Integrating the Level Generator in Unity Part 2
More miscellaneous updates this week, all revolving around bug-fixing and expanding the level generation process and the integration with the native plugin.
- Fixed some bugs related to level/zone name generation (zones are areas in a level). Zone names for example are not very useful for the player to know, but for debugging it's great to hover over a tile and know what zone it belongs to, e.g. "crypt".
- Changed a bit how tags and weights work. Besides being used for plain requirements ("must be have haunted tag", "must not have abandoned tag"), we can associate weights with tags that can be added to some base weight.
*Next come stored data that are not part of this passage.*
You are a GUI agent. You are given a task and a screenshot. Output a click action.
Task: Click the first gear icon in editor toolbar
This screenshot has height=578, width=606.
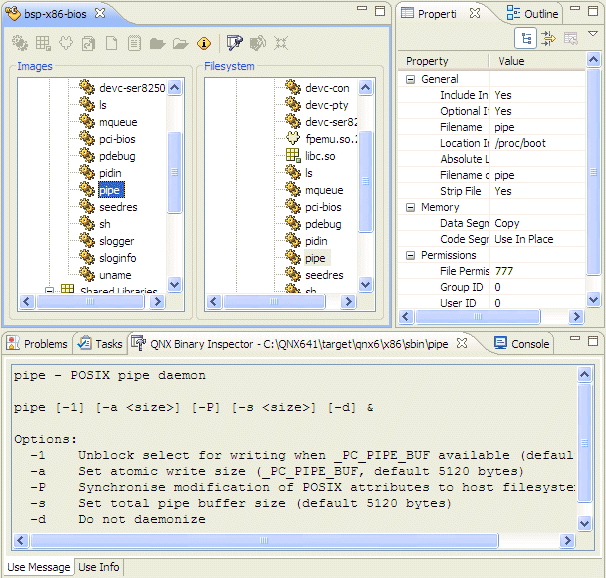(x=19, y=43)
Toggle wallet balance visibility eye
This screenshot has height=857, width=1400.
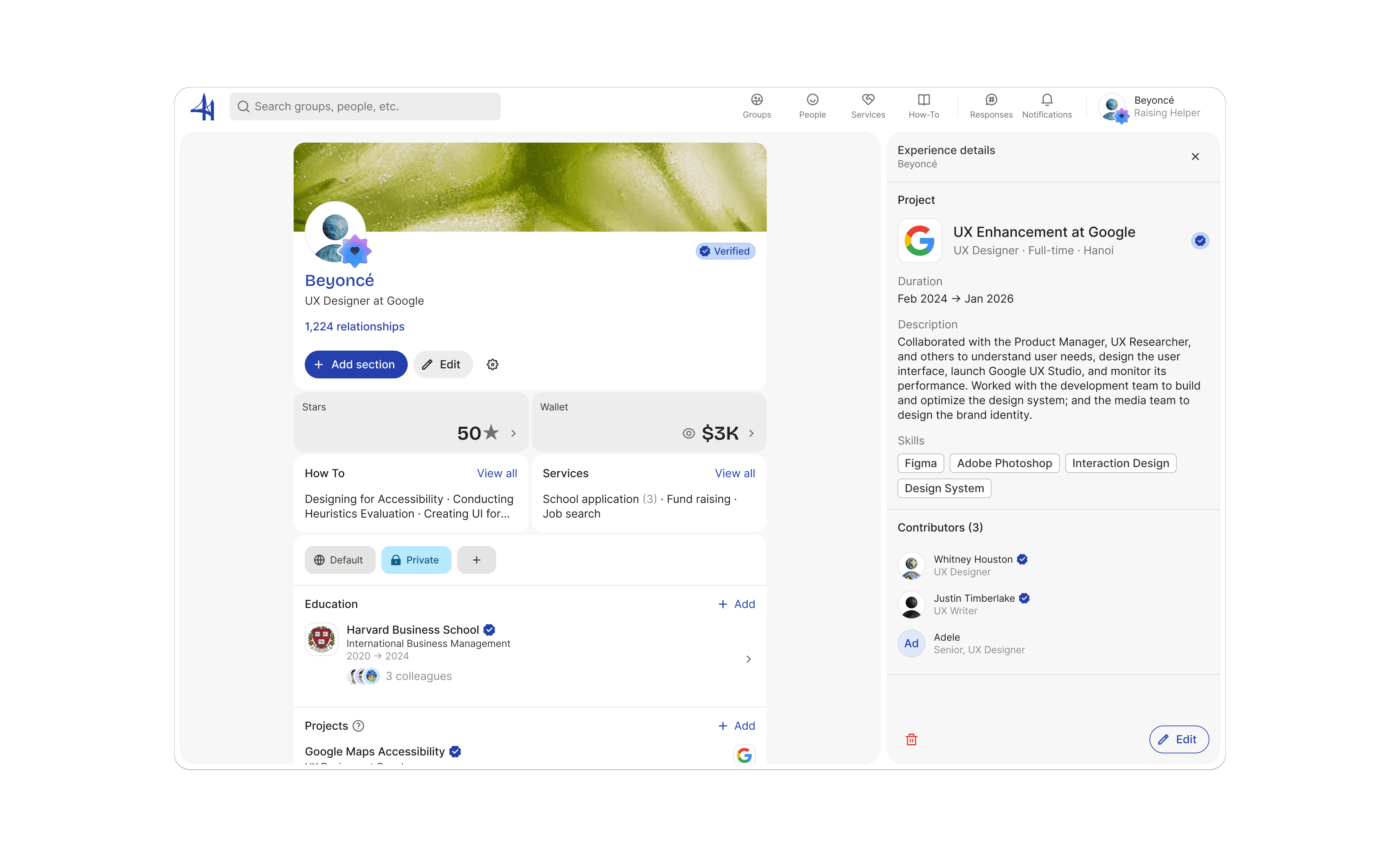[x=689, y=433]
Example: torches would specify a -0.5 weight for the tag "dark", so dark zones would spawn fewer torches than they normally would
- I tried to use a separate Unity script to see if I can make dynamic changes to the C# script while the game is running, but if I make a change and the code recompiles, everything breaks. Hmmm, there goes this approach of "hot reload", need to try a few more.
- Fixed a bug where torches were not spawning
- Rewrote lighting algorithm as it was a bit dumb: it was using multi-goal Dijkstra to get contribution from multiple light sources, but that created a few issues, one of which is that lights next to each other were not additive. So I've put my super-fast FoV code to do the work ("for every tile in the radius of a lightsource, test visibility") and so far so good with lots of torches (relatively small radius each)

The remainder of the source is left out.